Interconnectedness at the Heart of Delta Lives, II

One of our aims at Delta Lives has been to effect a global perception shift about the everyday lives of people in the deltas, starting from the Sundarbans. For that, our local participants first need to know about the neighbourhoods they inhabit in the deltas and connect with their talents, skills and practices and form perceptions about both (their neighbourhoods and their practices), that they would then want to communicate to an external audience.

As part of the Delta Lives participatory activities, we started asking Sundarban locals to record sounds and sights on their phones when they went out for walks, almost like a weekly ritual. While they were at it, some of our team members introduced them to the best ways of collecting locative media through posters circulated over WhatsApp and through Locative Walks we are conducting in the islands, accompanied by Nicole Voevodin Cash’s walking app, MADE (Many Adventures Directly Experienced). We observed National Walking Month in May when we began to make sense of the Sundarban delta through snippets shared from the walks. You can take a peek at these walks in these posts:
https://www.instagram.com/p/CdKzvTgL81K/
https://www.instagram.com/p/CddG6urh-ni/
https://www.instagram.com/p/Cd5YL0UBIL5/
https://www.instagram.com/p/CeLfzcyhjNu/
We will discuss these walks in greater detail, in our upcoming blog posts.

But much before we had started these walks, we had started discussing the co-creation of space with individuals on the islands. One such participant is a local idol maker and sculptor, Keshab Gayen. An open question that we had been asking all Delta Lives participants (and non-participants) is: What does the delta mean to you, and what does life on the delta signify?  Some responded by drawing an island with mangrove cover; others responded by narrating fishing stories.

Keshab Gayen responded by making a threadbare delta with thermocol, wires and pins. We weren’t expecting quite something like this when we had asked him about the delta and its significance to him. We had hoped to plant the seeds of some locative thought in his mind which might then guide his future sculpting and idol-making endeavours. Looking at the thermocol model from up close, I remember trying to fathom it, picking out elements mentally and relating them to the visual memory I had of the landscape from the years of visiting the Sundarbans delta. Stripping the water-flanked deltaic islands of their colours, the shapes and lines came surprisingly close to what Keshab Gayen had made in the matter of a few hours.
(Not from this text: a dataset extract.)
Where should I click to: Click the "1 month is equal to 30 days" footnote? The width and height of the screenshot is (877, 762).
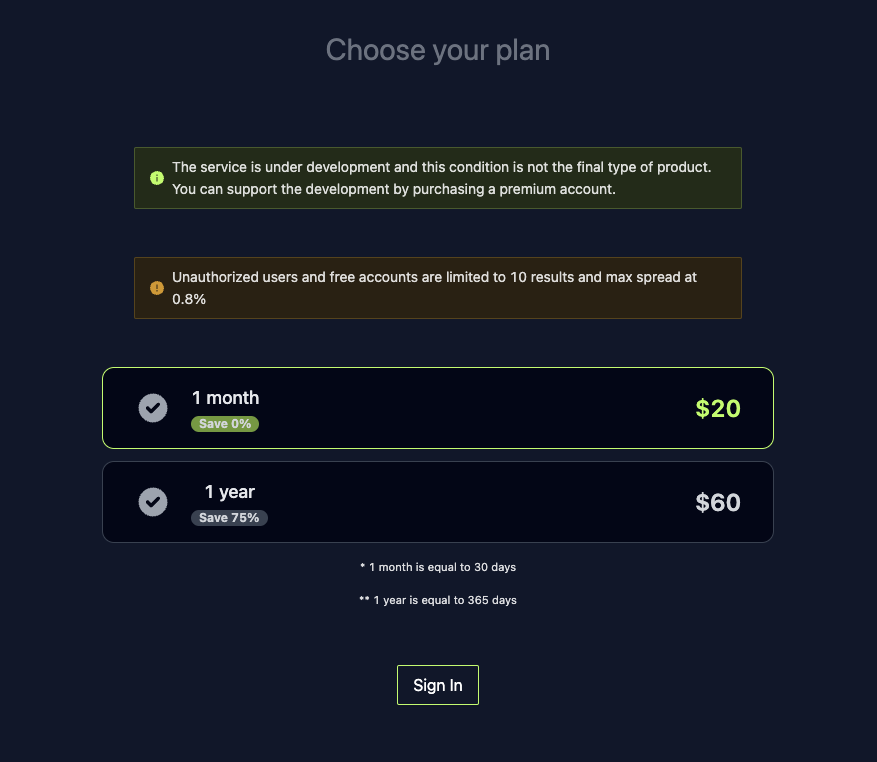click(x=438, y=567)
Later, while sifting through all the material we had shot and recorded, we came across this photograph of the delta landscape, taken on one of our earlier visits to the place. The resemblance was striking and immediately apparent. Here’s a look at Keshab’s model and our photograph.
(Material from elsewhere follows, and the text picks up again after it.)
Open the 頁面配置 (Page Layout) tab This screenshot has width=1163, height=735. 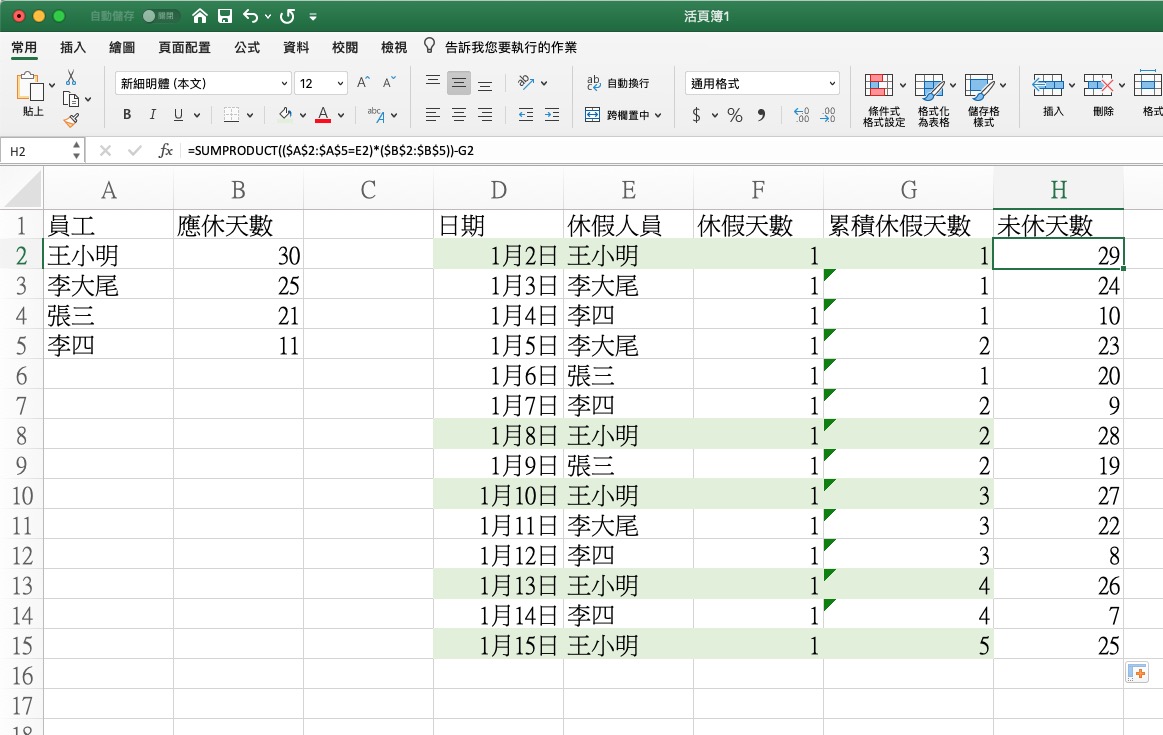[184, 47]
We celebrated World Environment Day and World Ocean Day, earlier this month, with collaborative social media posts. The social media content from these occasions needs separate blog posts dedicated to them if we are to discuss the strands of thought that went into their collation and making. In these posts, too, invisible connections have been explored and established between fiction & research, people & places, poetry & photographs and places & places (different landscapes). 
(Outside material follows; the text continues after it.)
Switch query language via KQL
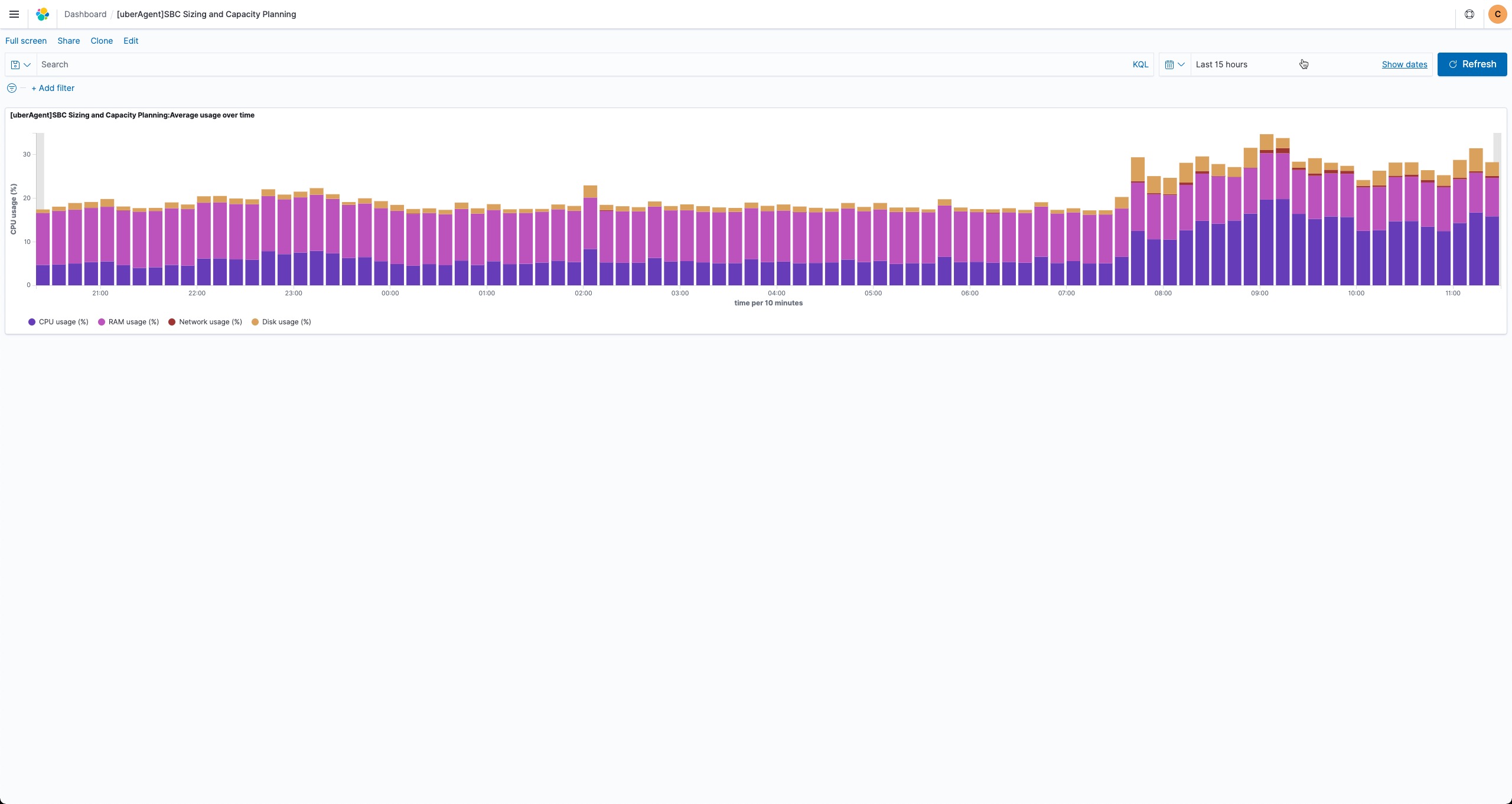The width and height of the screenshot is (1512, 804). tap(1140, 64)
We will deep-dive into these two posts in our next blog post in this series. Stay with us as we learn to hear the mermaids singing!
(“Teach me to hear the mermaids singing” from Go and Catch a Falling Star’, a poem by John Donne)Note English Lit. grads and poetry enthusiasts will know that John Donne’s poetry was famous for the literary device called ‘conceits’, where two dissimilar objects are likened together.